Re: [PATCH 3/7] Squashfs: add multi-threaded decompression usingpercpu variables (V2)

From: Minchan Kim
Date: Wed Nov 20 2013 - 03:33:00 EST


On Wed, Nov 20, 2013 at 01:48:06AM +0000, Phillip Lougher wrote:
> Add a multi-threaded decompression implementation which uses
> percpu variables.
>
> Using percpu variables has advantages and disadvantages over
> implementations which do not use percpu variables.
>
> Advantages:
> * the nature of percpu variables ensures decompression is
> load-balanced across the multiple cores.
> * simplicity.
>
> Disadvantages: it limits decompression to one thread per core.
>
> V2:
> * squashfs_decompressor_create: improve error handling path, re freeing
> of decompressors and comp_opts
> * decompressor_multi_percpu.c: include percpu.h header
> * Kconfig: indentation
>
> Signed-off-by: Phillip Lougher <phillip@xxxxxxxxxxxxxxx>
> ---
> fs/squashfs/Kconfig | 57 ++++++++++++++-----
> fs/squashfs/Makefile | 10 +---
> fs/squashfs/decompressor_multi_percpu.c | 98 +++++++++++++++++++++++++++++++++
> 3 files changed, 145 insertions(+), 20 deletions(-)
> create mode 100644 fs/squashfs/decompressor_multi_percpu.c
>
> diff --git a/fs/squashfs/Kconfig b/fs/squashfs/Kconfig
> index 1c6d340..159bd66 100644
> --- a/fs/squashfs/Kconfig
> +++ b/fs/squashfs/Kconfig
> @@ -25,6 +25,50 @@ config SQUASHFS
>
> If unsure, say N.
>
> +choice
> + prompt "Decompressor parallelisation options"

Nitpick:
How about adding default explicitly?

default SQUASHFS_DECOMP_SINGLE

> + depends on SQUASHFS
> + help
> + Squashfs now supports three parallelisation options for
> + decompression.
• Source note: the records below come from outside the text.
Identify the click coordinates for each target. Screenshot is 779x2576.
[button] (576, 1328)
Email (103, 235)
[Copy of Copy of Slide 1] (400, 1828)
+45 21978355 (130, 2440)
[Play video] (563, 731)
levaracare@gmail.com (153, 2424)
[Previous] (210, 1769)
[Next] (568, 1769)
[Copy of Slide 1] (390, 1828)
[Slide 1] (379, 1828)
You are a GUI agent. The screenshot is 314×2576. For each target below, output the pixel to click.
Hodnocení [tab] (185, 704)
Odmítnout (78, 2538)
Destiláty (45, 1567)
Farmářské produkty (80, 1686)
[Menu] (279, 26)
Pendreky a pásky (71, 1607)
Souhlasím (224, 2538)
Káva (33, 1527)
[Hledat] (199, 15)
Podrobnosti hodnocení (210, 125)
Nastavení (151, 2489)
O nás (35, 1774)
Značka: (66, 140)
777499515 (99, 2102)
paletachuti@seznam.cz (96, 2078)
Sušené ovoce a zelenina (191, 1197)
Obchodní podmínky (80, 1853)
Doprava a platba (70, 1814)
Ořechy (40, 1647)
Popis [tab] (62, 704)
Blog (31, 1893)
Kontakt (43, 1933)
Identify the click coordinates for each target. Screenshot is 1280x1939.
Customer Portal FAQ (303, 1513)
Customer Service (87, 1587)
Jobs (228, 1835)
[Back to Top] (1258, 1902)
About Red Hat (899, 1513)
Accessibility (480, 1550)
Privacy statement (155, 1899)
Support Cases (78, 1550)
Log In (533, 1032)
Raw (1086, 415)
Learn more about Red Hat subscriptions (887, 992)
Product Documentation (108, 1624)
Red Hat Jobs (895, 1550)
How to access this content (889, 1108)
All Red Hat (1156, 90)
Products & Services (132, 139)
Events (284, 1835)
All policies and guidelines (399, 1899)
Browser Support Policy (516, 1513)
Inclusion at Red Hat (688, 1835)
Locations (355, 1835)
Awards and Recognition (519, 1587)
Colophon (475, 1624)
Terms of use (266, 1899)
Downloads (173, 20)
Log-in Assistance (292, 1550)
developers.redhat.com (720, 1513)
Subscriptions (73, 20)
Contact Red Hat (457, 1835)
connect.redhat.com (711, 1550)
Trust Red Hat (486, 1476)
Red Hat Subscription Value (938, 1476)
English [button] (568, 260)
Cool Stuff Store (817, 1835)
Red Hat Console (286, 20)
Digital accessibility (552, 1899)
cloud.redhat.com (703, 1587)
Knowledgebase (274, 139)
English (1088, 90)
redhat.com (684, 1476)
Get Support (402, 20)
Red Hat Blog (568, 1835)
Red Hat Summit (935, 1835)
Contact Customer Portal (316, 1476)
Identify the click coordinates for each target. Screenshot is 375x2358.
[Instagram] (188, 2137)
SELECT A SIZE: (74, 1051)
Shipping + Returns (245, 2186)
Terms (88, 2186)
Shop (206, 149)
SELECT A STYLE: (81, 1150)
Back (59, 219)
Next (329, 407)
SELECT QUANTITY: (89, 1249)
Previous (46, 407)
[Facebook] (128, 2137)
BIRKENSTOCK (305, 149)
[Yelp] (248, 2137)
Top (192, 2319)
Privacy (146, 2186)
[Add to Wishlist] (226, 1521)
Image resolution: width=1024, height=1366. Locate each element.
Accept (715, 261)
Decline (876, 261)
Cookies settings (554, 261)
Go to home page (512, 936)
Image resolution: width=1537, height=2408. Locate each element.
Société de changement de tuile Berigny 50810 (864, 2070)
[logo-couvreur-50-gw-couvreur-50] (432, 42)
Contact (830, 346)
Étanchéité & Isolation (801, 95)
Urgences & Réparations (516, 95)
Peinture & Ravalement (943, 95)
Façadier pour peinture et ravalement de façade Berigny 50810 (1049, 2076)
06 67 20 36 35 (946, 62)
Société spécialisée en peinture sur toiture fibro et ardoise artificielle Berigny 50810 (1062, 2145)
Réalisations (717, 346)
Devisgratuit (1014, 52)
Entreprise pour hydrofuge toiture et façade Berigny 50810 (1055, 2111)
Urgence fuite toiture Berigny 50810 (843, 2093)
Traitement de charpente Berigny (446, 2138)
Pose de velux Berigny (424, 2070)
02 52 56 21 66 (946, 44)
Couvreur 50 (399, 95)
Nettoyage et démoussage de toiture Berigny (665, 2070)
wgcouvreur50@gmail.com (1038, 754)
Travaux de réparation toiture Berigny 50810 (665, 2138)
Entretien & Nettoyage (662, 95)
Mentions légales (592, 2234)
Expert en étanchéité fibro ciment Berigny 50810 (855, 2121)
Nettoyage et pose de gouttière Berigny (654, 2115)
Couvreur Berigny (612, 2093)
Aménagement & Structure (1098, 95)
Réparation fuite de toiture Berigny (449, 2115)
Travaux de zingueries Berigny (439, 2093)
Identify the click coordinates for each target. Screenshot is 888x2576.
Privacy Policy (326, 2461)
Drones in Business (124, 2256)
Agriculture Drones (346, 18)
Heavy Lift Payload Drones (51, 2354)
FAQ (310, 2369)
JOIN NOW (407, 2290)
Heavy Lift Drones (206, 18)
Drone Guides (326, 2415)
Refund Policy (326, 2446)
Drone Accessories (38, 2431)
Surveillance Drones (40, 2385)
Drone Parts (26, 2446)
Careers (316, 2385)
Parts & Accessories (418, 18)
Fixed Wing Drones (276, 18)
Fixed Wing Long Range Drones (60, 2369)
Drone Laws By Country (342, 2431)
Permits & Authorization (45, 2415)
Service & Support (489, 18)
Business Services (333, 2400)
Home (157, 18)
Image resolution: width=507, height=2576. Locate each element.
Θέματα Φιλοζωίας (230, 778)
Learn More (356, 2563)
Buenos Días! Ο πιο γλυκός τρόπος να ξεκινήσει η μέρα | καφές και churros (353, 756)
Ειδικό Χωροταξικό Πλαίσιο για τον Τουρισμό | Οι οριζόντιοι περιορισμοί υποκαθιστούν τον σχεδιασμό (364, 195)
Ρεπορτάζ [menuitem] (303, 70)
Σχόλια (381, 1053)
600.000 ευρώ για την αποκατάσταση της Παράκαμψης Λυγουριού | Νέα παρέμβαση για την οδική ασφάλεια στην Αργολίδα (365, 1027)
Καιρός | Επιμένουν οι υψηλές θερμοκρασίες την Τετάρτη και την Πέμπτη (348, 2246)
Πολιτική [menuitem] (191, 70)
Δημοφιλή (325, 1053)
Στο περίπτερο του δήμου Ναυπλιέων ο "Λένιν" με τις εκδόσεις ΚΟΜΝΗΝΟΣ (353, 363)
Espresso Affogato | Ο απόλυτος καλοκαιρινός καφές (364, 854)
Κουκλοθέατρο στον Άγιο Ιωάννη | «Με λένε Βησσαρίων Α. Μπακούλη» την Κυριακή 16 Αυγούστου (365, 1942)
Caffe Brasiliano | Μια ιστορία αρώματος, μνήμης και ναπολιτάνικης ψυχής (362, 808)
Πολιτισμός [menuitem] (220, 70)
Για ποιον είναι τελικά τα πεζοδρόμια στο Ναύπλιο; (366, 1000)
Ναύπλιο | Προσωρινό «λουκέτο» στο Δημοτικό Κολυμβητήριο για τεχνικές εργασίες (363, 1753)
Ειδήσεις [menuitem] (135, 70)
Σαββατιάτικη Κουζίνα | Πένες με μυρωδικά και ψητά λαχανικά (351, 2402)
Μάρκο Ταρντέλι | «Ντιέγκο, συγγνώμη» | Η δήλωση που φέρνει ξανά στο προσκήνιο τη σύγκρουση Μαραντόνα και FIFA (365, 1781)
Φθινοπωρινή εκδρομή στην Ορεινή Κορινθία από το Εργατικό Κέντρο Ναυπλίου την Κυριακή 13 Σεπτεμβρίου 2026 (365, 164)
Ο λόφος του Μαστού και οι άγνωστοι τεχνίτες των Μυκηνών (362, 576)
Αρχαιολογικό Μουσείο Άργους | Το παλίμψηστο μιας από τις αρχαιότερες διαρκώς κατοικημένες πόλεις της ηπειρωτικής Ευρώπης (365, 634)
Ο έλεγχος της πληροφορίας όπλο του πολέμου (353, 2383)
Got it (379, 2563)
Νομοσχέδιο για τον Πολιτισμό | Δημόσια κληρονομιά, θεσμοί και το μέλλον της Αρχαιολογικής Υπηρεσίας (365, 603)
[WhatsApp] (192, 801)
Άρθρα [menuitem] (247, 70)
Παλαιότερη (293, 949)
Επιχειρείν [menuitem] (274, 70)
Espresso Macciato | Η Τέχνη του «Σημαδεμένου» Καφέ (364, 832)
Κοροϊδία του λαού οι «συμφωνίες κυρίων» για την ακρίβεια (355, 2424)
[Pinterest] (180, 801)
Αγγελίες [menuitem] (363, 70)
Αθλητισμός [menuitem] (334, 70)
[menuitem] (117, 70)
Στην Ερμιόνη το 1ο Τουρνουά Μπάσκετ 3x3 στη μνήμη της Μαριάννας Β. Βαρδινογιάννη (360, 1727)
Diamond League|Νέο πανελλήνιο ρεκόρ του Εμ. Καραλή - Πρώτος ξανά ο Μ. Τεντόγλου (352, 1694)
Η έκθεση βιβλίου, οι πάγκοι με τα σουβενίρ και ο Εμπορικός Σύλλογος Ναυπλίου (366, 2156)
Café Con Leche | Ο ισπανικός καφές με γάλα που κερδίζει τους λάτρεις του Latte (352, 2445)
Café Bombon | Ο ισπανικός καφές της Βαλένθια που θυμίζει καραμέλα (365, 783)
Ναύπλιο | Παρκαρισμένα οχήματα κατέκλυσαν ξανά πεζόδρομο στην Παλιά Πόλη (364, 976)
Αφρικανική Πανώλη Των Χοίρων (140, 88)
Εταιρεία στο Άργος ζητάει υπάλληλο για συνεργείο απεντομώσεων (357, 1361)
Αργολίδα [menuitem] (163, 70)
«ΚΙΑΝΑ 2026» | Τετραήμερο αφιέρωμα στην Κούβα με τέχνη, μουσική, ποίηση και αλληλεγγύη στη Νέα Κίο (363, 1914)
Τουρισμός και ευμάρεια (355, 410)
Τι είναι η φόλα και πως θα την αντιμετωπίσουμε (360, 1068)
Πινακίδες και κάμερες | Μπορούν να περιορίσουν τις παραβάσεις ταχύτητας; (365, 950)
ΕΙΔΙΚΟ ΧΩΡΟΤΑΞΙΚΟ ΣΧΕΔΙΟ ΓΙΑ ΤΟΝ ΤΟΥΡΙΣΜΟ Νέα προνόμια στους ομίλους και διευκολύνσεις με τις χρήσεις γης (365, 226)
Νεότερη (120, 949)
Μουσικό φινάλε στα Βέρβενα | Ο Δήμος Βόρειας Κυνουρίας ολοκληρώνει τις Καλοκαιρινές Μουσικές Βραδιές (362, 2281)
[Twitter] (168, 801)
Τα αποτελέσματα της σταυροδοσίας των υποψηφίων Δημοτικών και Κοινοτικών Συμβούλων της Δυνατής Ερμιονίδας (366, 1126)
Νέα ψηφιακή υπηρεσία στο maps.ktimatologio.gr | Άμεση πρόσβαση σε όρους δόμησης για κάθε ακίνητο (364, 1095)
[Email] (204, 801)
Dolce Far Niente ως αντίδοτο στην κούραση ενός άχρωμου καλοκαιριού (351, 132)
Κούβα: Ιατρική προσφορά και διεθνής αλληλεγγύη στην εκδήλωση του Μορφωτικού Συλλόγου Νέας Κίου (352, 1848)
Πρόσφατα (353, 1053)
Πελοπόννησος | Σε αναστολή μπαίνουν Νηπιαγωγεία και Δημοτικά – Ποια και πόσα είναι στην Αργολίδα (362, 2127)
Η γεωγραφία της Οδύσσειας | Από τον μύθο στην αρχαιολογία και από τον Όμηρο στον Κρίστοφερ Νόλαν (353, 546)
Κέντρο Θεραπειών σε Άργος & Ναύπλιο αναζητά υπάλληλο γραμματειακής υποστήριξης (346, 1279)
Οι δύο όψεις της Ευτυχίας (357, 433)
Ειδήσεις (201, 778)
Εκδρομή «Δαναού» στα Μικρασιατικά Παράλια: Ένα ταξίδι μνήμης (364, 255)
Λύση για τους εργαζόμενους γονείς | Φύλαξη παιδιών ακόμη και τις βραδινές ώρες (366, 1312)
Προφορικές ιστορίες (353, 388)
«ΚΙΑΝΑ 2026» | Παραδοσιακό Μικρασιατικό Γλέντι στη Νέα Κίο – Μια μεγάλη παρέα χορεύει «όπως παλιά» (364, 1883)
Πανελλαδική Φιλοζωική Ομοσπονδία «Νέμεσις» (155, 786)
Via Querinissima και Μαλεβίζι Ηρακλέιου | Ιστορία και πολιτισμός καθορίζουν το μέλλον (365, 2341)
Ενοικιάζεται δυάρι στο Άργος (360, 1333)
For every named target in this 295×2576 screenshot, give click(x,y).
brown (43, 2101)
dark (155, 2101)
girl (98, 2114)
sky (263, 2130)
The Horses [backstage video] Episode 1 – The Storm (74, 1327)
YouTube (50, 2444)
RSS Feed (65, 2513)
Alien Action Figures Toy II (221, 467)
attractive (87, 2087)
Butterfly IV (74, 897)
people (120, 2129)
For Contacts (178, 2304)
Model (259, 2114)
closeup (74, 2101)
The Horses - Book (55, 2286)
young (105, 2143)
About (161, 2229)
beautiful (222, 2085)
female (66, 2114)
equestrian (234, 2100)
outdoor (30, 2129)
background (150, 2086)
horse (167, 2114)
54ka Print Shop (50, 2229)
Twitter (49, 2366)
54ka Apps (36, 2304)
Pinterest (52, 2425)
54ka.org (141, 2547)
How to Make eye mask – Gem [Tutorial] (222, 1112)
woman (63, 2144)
Each one exhibits various trade-offs between
> + decompression performance and CPU and memory usage.
> +
> + If in doubt, select "Single threaded compression"
> +
> +config SQUASHFS_DECOMP_SINGLE
> + bool "Single threaded compression"
> + help
> + Traditionally Squashfs has used single-threaded decompression.
> + Only one block (data or metadata) can be decompressed at any
> + one time. This limits CPU and memory usage to a minimum.
> +
> +config SQUASHFS_DECOMP_MULTI
> + bool "Use multiple decompressors for parallel I/O"
> + help
> + By default Squashfs uses a single decompressor but it gives
> + poor performance on parallel I/O workloads when using multiple CPU
> + machines due to waiting on decompressor availability.
> +
> + If you have a parallel I/O workload and your system has enough memory,
> + using this option may improve overall I/O performance.
> +
> + This decompressor implementation uses up to two parallel
> + decompressors per core. It dynamically allocates decompressors
> + on a demand basis.
> +
> +config SQUASHFS_DECOMP_MULTI_PERCPU
> + bool "Use percpu multiple decompressors for parallel I/O"
> + help
> + By default Squashfs uses a single decompressor but it gives
> + poor performance on parallel I/O workloads when using multiple CPU
> + machines due to waiting on decompressor availability.
> +
> + This decompressor implementation uses a maximum of one
> + decompressor per core. It uses percpu variables to ensure

Minor:
^
unnecessary white space.

> + decompression is load-balanced across the cores.

Actually, I am not sure it's good idea to mention percpu in description.
Normal people wouldn't know that and I think what they can want to know
is what's benefit compared to SQUASHFS_DECOMP_MULTI.

How about this?

This decompressor implementation uses a maximum of one
decompressor per core and the decompressor is allocated
statically so memory footprint is small and limited
and I/O cannot be fluctuated by not failing decompressor
dynamic allocation compared to SQUAHSDS_DECOMP_MULTI.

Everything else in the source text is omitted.